A 34-seat regional airliner was forced to veer out of the way of a Piper Cherokee that took off on the same runway at Shellharbour in NSW.
An Australian Transport Safety Bureau (ATSB) report into the incident last July revealed the smaller aircraft’s pilot spotted the larger Saab 340 ahead but chose to continue anyway, despite it being “almost certainly” possible to abort.
Investigators concluded the Piper pilot used “non-standard radio phraseology” on approach and then didn’t hear the other plane’s vital communication that it was going to backtrack down the same runway. The Piper eventually flew over the left wing of the Saab at 150 feet, or 45 metres, above ground level.
Derek Hoffmeister, the ATSB’s manager of transport safety, revealed the Piper pilot wrongly assumed the Saab would be using the taxiway, and not the runway, after landing.
“They were unaware that a weight restriction on the taxiway meant the Saab had to use the runway to backtrack, and so when they saw the Saab begin to turn at the end of its landing, they turned their attention to other aircraft in the circuit,” he said.
The Link SAAB 340B, VH-VED, was flying into the NSW regional airport from Brisbane when the incident occurred on 6 July 2023.
The full ATSB investigation details how the Piper pilot began their take-off from runway 34 at Shellharbour as part of a solo navigational training exercise.
At the same time, a Saab 340 regional airliner was backtracking along the same runway, having just landed on a scheduled passenger service from Brisbane.
As the crew of the Saab saw the Piper conducting its take-off roll towards them, they attempted to contact the Piper pilot on the radio, but were unable to make contact, and veered their aircraft to the edge of the runway.
“Additionally, the investigation determined that once the Piper pilot saw the Saab, it would have almost certainly been possible for them to reject the take-off,” Hoffmeister said.
“Despite this, they elected to continue the take-off from an occupied runway.”
Hoffmeister said the incident was another reminder of the need for pilots to make clear radio broadcasts and pay attention to transmissions being made by other pilots, in particular at a non-towered airport like Shellharbour.
“At a non-towered airport, pilots are responsible for maintaining separation between one another,” he said.

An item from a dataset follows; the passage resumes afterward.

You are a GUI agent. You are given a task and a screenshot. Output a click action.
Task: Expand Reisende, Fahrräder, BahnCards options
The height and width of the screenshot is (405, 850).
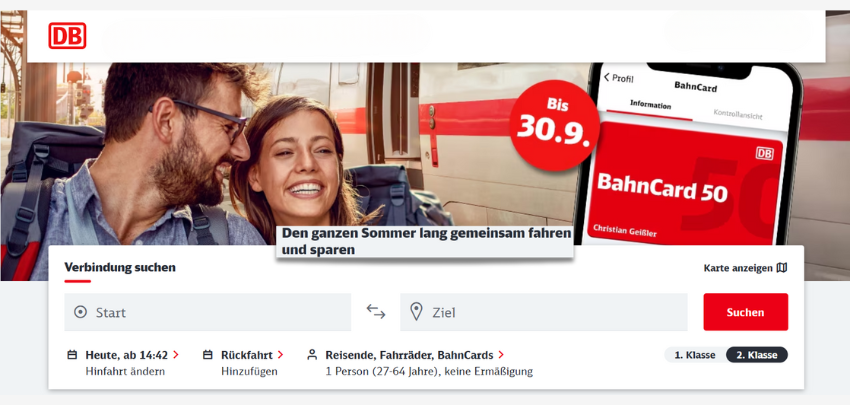click(x=415, y=355)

As a result, Schofields Flying Club has revised its admission procedures for students trained by other organisations and introduced procedures to increase oversight and standardise competency assessments among flight instructors.
Link Airways, meanwhile, has reviewed its policy and guidance for operations into Shellharbour and encouraged crew to re-familiarise themselves with Civil Aviation Safety Authority (CASA) guidance for radio procedures in non-controlled airspace. You can read the full report here.
“One of the safety concerns highlighted by the ATSB’s SafetyWatch initiative is reducing the collision risk around non-towered aerodromes, and pilots are encouraged to regularly review this and other guidance on this subject,” said Hoffmeister.